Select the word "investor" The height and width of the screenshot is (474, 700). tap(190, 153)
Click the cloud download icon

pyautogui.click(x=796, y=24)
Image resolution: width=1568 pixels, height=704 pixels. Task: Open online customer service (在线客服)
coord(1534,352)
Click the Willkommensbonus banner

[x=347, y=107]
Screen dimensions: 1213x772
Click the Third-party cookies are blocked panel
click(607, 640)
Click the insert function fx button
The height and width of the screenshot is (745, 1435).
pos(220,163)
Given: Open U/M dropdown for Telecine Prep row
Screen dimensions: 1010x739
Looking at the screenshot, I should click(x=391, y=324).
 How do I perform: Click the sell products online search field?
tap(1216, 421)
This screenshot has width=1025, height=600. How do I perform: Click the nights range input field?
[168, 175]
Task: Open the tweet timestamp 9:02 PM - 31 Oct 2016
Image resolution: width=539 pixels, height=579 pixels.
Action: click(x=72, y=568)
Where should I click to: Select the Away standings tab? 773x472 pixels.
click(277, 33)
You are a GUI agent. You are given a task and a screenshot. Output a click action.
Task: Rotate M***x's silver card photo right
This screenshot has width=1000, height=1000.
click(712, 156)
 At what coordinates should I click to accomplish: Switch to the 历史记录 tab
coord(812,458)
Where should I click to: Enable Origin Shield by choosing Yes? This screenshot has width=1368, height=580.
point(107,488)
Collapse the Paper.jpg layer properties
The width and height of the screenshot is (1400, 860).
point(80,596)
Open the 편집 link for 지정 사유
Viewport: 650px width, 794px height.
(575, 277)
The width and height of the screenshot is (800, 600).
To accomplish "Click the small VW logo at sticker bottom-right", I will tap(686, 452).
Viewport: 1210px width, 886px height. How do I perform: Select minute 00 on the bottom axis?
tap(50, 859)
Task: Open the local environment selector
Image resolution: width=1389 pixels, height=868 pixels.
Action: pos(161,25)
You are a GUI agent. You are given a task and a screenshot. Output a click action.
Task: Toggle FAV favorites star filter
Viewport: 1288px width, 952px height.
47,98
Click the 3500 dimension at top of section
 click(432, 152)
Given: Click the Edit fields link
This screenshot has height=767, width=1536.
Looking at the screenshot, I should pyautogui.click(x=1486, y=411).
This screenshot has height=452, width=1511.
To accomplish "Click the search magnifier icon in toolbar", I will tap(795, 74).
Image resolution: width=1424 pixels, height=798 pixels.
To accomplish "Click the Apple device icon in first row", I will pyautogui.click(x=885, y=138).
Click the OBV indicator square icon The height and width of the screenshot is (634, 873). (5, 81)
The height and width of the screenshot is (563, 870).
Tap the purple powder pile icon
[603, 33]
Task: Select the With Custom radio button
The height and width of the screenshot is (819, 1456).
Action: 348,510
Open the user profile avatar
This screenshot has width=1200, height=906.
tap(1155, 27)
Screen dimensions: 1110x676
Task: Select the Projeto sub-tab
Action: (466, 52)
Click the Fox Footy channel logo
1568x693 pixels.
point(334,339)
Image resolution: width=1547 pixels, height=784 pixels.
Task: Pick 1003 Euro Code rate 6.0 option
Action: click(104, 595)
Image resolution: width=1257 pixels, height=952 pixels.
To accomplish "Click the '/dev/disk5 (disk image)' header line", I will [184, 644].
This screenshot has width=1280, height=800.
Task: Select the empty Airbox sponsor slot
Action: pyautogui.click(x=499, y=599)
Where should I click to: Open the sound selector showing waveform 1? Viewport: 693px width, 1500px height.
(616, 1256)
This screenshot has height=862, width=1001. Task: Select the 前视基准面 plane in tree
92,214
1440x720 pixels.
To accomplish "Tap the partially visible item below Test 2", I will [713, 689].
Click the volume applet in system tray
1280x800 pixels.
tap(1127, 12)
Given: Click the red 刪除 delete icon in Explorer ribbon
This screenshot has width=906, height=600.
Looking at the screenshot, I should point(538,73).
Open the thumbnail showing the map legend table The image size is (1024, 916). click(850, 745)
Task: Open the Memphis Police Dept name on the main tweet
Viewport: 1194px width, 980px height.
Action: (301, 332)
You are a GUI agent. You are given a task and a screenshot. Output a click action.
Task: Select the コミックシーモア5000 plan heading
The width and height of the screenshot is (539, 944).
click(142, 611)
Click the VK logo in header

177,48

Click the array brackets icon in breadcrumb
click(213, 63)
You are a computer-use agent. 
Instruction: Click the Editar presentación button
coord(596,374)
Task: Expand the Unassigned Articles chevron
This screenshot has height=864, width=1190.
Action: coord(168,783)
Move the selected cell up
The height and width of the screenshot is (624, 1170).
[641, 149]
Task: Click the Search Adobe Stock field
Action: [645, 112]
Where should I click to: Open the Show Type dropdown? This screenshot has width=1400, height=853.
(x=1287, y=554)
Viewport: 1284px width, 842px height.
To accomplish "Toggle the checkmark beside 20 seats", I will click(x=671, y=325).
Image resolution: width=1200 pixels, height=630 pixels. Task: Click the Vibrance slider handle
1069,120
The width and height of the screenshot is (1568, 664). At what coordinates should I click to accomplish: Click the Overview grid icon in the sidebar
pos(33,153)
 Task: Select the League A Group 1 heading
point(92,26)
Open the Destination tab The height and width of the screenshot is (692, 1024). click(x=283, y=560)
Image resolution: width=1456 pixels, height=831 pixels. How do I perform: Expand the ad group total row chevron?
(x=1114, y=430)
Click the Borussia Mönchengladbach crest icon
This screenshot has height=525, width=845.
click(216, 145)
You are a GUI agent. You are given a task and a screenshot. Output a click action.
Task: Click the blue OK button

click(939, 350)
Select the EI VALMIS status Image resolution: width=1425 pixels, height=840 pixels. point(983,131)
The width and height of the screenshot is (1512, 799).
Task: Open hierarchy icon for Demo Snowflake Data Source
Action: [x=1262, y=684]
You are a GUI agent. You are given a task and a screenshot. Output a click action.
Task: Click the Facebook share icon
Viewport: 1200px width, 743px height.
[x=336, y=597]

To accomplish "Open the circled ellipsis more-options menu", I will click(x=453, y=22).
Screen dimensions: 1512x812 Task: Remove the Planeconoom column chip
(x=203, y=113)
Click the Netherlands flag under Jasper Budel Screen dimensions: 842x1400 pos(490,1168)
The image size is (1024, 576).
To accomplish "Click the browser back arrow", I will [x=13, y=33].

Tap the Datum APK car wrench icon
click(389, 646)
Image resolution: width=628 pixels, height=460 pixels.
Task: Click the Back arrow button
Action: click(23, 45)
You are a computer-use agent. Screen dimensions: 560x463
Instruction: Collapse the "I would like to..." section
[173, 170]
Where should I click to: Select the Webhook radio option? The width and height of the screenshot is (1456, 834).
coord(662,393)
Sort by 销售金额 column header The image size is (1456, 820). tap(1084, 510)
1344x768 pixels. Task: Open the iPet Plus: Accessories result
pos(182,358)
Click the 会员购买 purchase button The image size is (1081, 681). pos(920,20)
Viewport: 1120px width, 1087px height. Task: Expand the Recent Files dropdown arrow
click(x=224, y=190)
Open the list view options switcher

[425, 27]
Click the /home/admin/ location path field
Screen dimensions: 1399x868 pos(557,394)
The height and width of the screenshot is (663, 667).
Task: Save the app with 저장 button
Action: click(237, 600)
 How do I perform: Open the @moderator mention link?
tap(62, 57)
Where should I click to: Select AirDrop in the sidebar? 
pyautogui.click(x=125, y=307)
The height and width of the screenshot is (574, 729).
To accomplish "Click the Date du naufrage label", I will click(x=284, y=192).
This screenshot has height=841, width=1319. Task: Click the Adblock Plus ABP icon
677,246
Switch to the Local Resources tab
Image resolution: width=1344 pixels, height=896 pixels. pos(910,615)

* * *

§ Goal of the exercise: Return all of the rows above word for word, with nothing changed.

§ Solution:
Select the word "investor" The height and width of the screenshot is (474, 700). tap(190, 153)
Click the cloud download icon

pyautogui.click(x=796, y=24)
Image resolution: width=1568 pixels, height=704 pixels. Task: Open online customer service (在线客服)
coord(1534,352)
Click the Willkommensbonus banner

[x=347, y=107]
Screen dimensions: 1213x772
Click the Third-party cookies are blocked panel
click(607, 640)
Click the insert function fx button
The height and width of the screenshot is (745, 1435).
pos(220,163)
Given: Open U/M dropdown for Telecine Prep row
Screen dimensions: 1010x739
Looking at the screenshot, I should click(x=391, y=324).
 How do I perform: Click the sell products online search field?
tap(1216, 421)
This screenshot has width=1025, height=600. How do I perform: Click the nights range input field?
[168, 175]
Task: Open the tweet timestamp 9:02 PM - 31 Oct 2016
Image resolution: width=539 pixels, height=579 pixels.
Action: click(x=72, y=568)
Where should I click to: Select the Away standings tab? 773x472 pixels.
click(277, 33)
You are a GUI agent. You are given a task and a screenshot. Output a click action.
Task: Rotate M***x's silver card photo right
This screenshot has width=1000, height=1000.
click(712, 156)
 At what coordinates should I click to accomplish: Switch to the 历史记录 tab
coord(812,458)
Where should I click to: Enable Origin Shield by choosing Yes? This screenshot has width=1368, height=580.
point(107,488)
Collapse the Paper.jpg layer properties
The width and height of the screenshot is (1400, 860).
point(80,596)
Open the 편집 link for 지정 사유
Viewport: 650px width, 794px height.
(575, 277)
The width and height of the screenshot is (800, 600).
To accomplish "Click the small VW logo at sticker bottom-right", I will tap(686, 452).
Viewport: 1210px width, 886px height. How do I perform: Select minute 00 on the bottom axis?
tap(50, 859)
Task: Open the local environment selector
Image resolution: width=1389 pixels, height=868 pixels.
Action: pos(161,25)
You are a GUI agent. You are given a task and a screenshot. Output a click action.
Task: Toggle FAV favorites star filter
Viewport: 1288px width, 952px height.
47,98
Click the 3500 dimension at top of section
 click(432, 152)
Given: Click the Edit fields link
This screenshot has height=767, width=1536.
Looking at the screenshot, I should pyautogui.click(x=1486, y=411).
This screenshot has height=452, width=1511.
To accomplish "Click the search magnifier icon in toolbar", I will tap(795, 74).
Image resolution: width=1424 pixels, height=798 pixels.
To accomplish "Click the Apple device icon in first row", I will pyautogui.click(x=885, y=138).
Click the OBV indicator square icon The height and width of the screenshot is (634, 873). (5, 81)
The height and width of the screenshot is (563, 870).
Tap the purple powder pile icon
[603, 33]
Task: Select the With Custom radio button
The height and width of the screenshot is (819, 1456).
Action: 348,510
Open the user profile avatar
This screenshot has width=1200, height=906.
tap(1155, 27)
Screen dimensions: 1110x676
Task: Select the Projeto sub-tab
Action: (466, 52)
Click the Fox Footy channel logo
1568x693 pixels.
point(334,339)
Image resolution: width=1547 pixels, height=784 pixels.
Task: Pick 1003 Euro Code rate 6.0 option
Action: click(104, 595)
Image resolution: width=1257 pixels, height=952 pixels.
To accomplish "Click the '/dev/disk5 (disk image)' header line", I will [184, 644].
This screenshot has width=1280, height=800.
Task: Select the empty Airbox sponsor slot
Action: pyautogui.click(x=499, y=599)
Where should I click to: Open the sound selector showing waveform 1? Viewport: 693px width, 1500px height.
(616, 1256)
This screenshot has height=862, width=1001. Task: Select the 前视基准面 plane in tree
92,214
1440x720 pixels.
To accomplish "Tap the partially visible item below Test 2", I will [713, 689].
Click the volume applet in system tray
1280x800 pixels.
tap(1127, 12)
Given: Click the red 刪除 delete icon in Explorer ribbon
This screenshot has width=906, height=600.
Looking at the screenshot, I should point(538,73).
Open the thumbnail showing the map legend table The image size is (1024, 916). click(850, 745)
Task: Open the Memphis Police Dept name on the main tweet
Viewport: 1194px width, 980px height.
Action: (301, 332)
You are a GUI agent. You are given a task and a screenshot. Output a click action.
Task: Select the コミックシーモア5000 plan heading
The width and height of the screenshot is (539, 944).
click(142, 611)
Click the VK logo in header

177,48

Click the array brackets icon in breadcrumb
click(213, 63)
You are a computer-use agent. 
Instruction: Click the Editar presentación button
coord(596,374)
Task: Expand the Unassigned Articles chevron
This screenshot has height=864, width=1190.
Action: coord(168,783)
Move the selected cell up
The height and width of the screenshot is (624, 1170).
[641, 149]
Task: Click the Search Adobe Stock field
Action: [645, 112]
Where should I click to: Open the Show Type dropdown? This screenshot has width=1400, height=853.
(x=1287, y=554)
Viewport: 1284px width, 842px height.
To accomplish "Toggle the checkmark beside 20 seats", I will click(x=671, y=325).
Image resolution: width=1200 pixels, height=630 pixels. Task: Click the Vibrance slider handle
1069,120
The width and height of the screenshot is (1568, 664). At what coordinates should I click to accomplish: Click the Overview grid icon in the sidebar
pos(33,153)
 Task: Select the League A Group 1 heading
point(92,26)
Open the Destination tab The height and width of the screenshot is (692, 1024). click(x=283, y=560)
Image resolution: width=1456 pixels, height=831 pixels. How do I perform: Expand the ad group total row chevron?
(x=1114, y=430)
Click the Borussia Mönchengladbach crest icon
This screenshot has height=525, width=845.
click(216, 145)
You are a GUI agent. You are given a task and a screenshot. Output a click action.
Task: Click the blue OK button

click(939, 350)
Select the EI VALMIS status Image resolution: width=1425 pixels, height=840 pixels. point(983,131)
The width and height of the screenshot is (1512, 799).
Task: Open hierarchy icon for Demo Snowflake Data Source
Action: [x=1262, y=684]
You are a GUI agent. You are given a task and a screenshot. Output a click action.
Task: Click the Facebook share icon
Viewport: 1200px width, 743px height.
[x=336, y=597]

To accomplish "Open the circled ellipsis more-options menu", I will click(x=453, y=22).
Screen dimensions: 1512x812 Task: Remove the Planeconoom column chip
(x=203, y=113)
Click the Netherlands flag under Jasper Budel Screen dimensions: 842x1400 pos(490,1168)
The image size is (1024, 576).
To accomplish "Click the browser back arrow", I will [x=13, y=33].

Tap the Datum APK car wrench icon
click(389, 646)
Image resolution: width=628 pixels, height=460 pixels.
Task: Click the Back arrow button
Action: click(23, 45)
You are a computer-use agent. Screen dimensions: 560x463
Instruction: Collapse the "I would like to..." section
[173, 170]
Where should I click to: Select the Webhook radio option? The width and height of the screenshot is (1456, 834).
coord(662,393)
Sort by 销售金额 column header The image size is (1456, 820). tap(1084, 510)
1344x768 pixels. Task: Open the iPet Plus: Accessories result
pos(182,358)
Click the 会员购买 purchase button The image size is (1081, 681). pos(920,20)
Viewport: 1120px width, 1087px height. Task: Expand the Recent Files dropdown arrow
click(x=224, y=190)
Open the list view options switcher

[425, 27]
Click the /home/admin/ location path field
Screen dimensions: 1399x868 pos(557,394)
The height and width of the screenshot is (663, 667).
Task: Save the app with 저장 button
Action: click(237, 600)
 How do I perform: Open the @moderator mention link?
tap(62, 57)
Where should I click to: Select AirDrop in the sidebar? 
pyautogui.click(x=125, y=307)
The height and width of the screenshot is (574, 729).
To accomplish "Click the Date du naufrage label", I will click(x=284, y=192).
This screenshot has height=841, width=1319. Task: Click the Adblock Plus ABP icon
677,246
Switch to the Local Resources tab
Image resolution: width=1344 pixels, height=896 pixels. pos(910,615)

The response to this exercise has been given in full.